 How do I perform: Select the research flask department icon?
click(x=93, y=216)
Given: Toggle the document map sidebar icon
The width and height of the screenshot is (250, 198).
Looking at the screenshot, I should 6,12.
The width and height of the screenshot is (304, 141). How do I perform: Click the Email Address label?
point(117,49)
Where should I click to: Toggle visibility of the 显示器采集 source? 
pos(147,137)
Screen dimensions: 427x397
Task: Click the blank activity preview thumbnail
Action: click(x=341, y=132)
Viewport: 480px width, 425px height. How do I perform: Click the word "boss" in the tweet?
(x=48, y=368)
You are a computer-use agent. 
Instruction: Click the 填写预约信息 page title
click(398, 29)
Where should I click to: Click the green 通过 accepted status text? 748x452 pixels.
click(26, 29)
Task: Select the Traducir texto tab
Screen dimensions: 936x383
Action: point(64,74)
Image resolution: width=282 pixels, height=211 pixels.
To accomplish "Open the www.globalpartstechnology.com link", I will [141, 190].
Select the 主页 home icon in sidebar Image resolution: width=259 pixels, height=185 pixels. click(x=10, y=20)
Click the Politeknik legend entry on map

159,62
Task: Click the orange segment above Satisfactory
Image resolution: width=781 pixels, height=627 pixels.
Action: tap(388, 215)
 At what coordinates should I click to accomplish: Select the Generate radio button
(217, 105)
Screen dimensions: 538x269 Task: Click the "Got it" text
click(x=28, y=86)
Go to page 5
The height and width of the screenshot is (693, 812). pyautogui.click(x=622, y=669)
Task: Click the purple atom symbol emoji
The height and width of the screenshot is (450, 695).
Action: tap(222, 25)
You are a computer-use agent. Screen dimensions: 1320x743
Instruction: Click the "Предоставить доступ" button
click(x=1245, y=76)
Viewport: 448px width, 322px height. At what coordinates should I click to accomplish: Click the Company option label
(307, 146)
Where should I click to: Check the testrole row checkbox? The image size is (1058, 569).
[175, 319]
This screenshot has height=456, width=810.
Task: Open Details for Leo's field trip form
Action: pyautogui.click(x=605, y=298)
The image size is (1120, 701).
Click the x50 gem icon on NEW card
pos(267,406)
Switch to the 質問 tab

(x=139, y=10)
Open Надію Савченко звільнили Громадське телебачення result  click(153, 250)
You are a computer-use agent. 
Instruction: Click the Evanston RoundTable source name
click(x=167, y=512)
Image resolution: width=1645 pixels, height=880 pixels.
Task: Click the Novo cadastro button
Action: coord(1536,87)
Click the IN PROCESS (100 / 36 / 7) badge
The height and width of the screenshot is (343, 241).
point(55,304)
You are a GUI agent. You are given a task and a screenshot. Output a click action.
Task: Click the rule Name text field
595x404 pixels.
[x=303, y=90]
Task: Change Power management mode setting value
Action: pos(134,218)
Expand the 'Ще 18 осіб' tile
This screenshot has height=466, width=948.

◆ What this task involves:
Only the lines from the one containing "Where should I click to: Check" through the final line above should be duplicated, exactly as they stand.

◆ Response:
Where should I click to: Check the testrole row checkbox? The image size is (1058, 569).
[175, 319]
This screenshot has height=456, width=810.
Task: Open Details for Leo's field trip form
Action: pyautogui.click(x=605, y=298)
The image size is (1120, 701).
Click the x50 gem icon on NEW card
pos(267,406)
Switch to the 質問 tab

(x=139, y=10)
Open Надію Савченко звільнили Громадське телебачення result  click(153, 250)
You are a computer-use agent. 
Instruction: Click the Evanston RoundTable source name
click(x=167, y=512)
Image resolution: width=1645 pixels, height=880 pixels.
Task: Click the Novo cadastro button
Action: coord(1536,87)
Click the IN PROCESS (100 / 36 / 7) badge
The height and width of the screenshot is (343, 241).
point(55,304)
You are a GUI agent. You are given a task and a screenshot. Output a click action.
Task: Click the rule Name text field
595x404 pixels.
[x=303, y=90]
Task: Change Power management mode setting value
Action: pos(134,218)
Expand the 'Ще 18 осіб' tile
This screenshot has height=466, width=948.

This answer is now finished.